Examples

In this page you can find examples for several of the algorithms in the library. You can find the data used for the examples in the Github repository.

MajorityVoting

The example below shows how to use the MajorityVoting algorithm for estimating the ground truth for a binary target variable.

import com.enriquegrodrigo.spark.crowd.methods.MajorityVoting
import com.enriquegrodrigo.spark.crowd.types.BinaryAnnotation

val exampleFile = "data/binary-ann.parquet"

val exampleDataBinary = spark.read.parquet(exampleFile).as[BinaryAnnotation]

val muBinary = MajorityVoting.transformBinary(exampleDataBinary)

muBinary.show()

The method returns a result similar to this one:

+-------+-----+
|example|value|
+-------+-----+
|     26|    0|
|     29|    1|
|    474|    0|
|    964|    1|
|     65|    0|
|    191|    0|
|    418|    1|
....

MajorityVoting algorithms assume that all annotators are equally accurate, so they choose the most frequent annotation as the ground truth label. Because of this, they only return the ground truth for the problem.

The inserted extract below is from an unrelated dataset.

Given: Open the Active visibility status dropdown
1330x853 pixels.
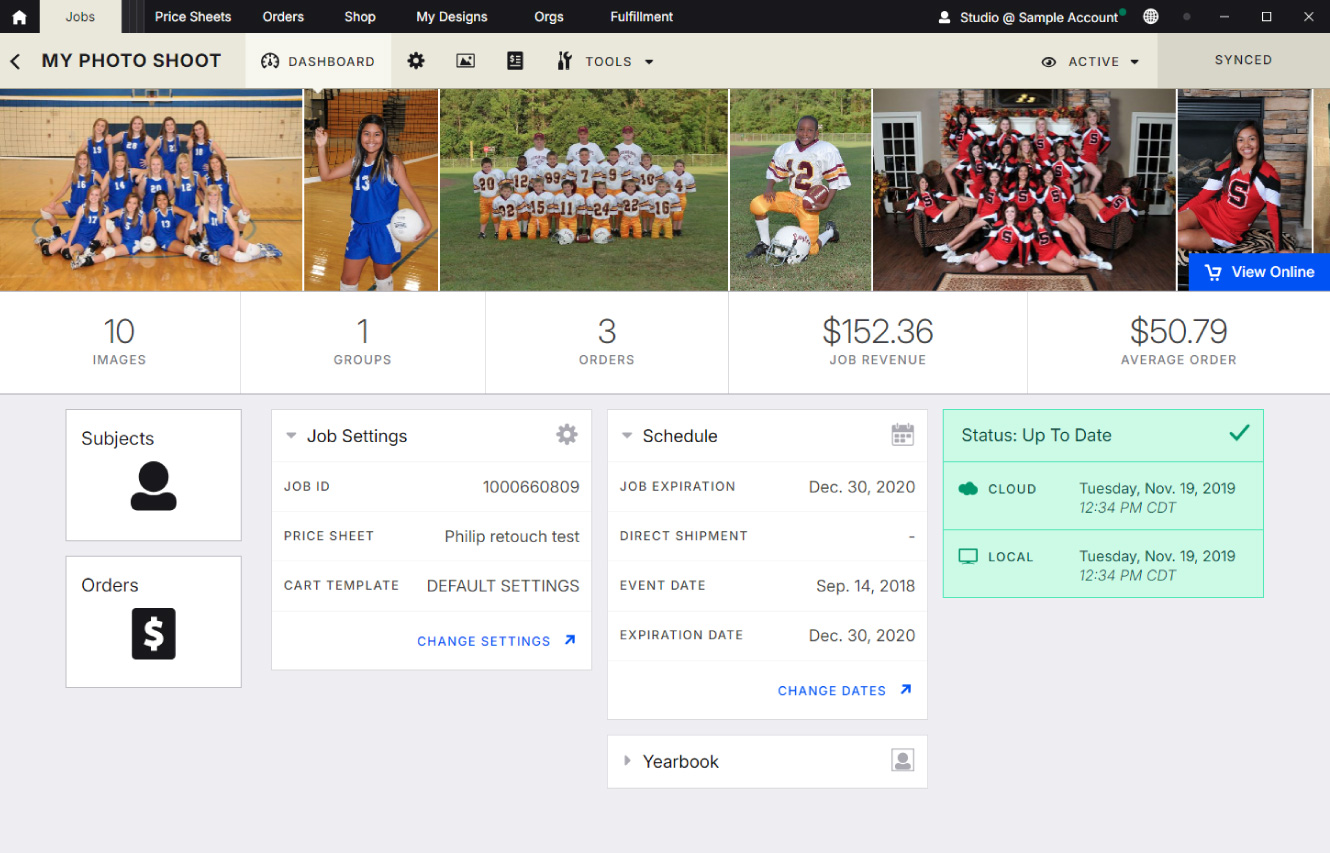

The data file in this example follow the format from the BinaryAnnotation type:

example, annotator, value
      0,         0,     1
      0,         1,     0
      0,         2,     1
      ...

In this example, we use a .parquet data file, which is usually a good option in terms of efficiency. However, we do not limit the types of files you can use, as long as they can be converted to typed datasets of BinaryAnnotation, MulticlassAnnotation or RealAnnotation. However, algorithms will suppose that there are no missing examples or annotators.

Specifically, MajorityVoting can make predictions both for discrete classes (BinaryAnnotation and MulticlassAnnotation) and continuous-valued target variables. (RealAnnotation). You can find information about these methods in the API Docs.

DawidSkene

This algorithm is one of the most recommended both for its simplicity and its good results generally.

import com.enriquegrodrigo.spark.crowd.methods.DawidSkene
import com.enriquegrodrigo.spark.crowd.types.MulticlassAnnotation

val exampleFile = "examples/data/multi-ann.parquet"

val exampleData = spark.read.parquet(exampleFile).as[MulticlassAnnotation]

val mode = DawidSkene(exampleData, eMIters=10, emThreshold=0.001)

val pred = mode.getMu().as[MulticlassLabel]

val annprec = mode.getAnnotatorPrecision()

In the implementation, two parameters are used for controlling the algorithm execution, the maximum number of EM iterations and the threshold for the likelihood change. The execution stops if the number of iterations reaches the established maximum or if the change in likelihood is less than the threshold. You do not need to provide these parameters, as they have default values.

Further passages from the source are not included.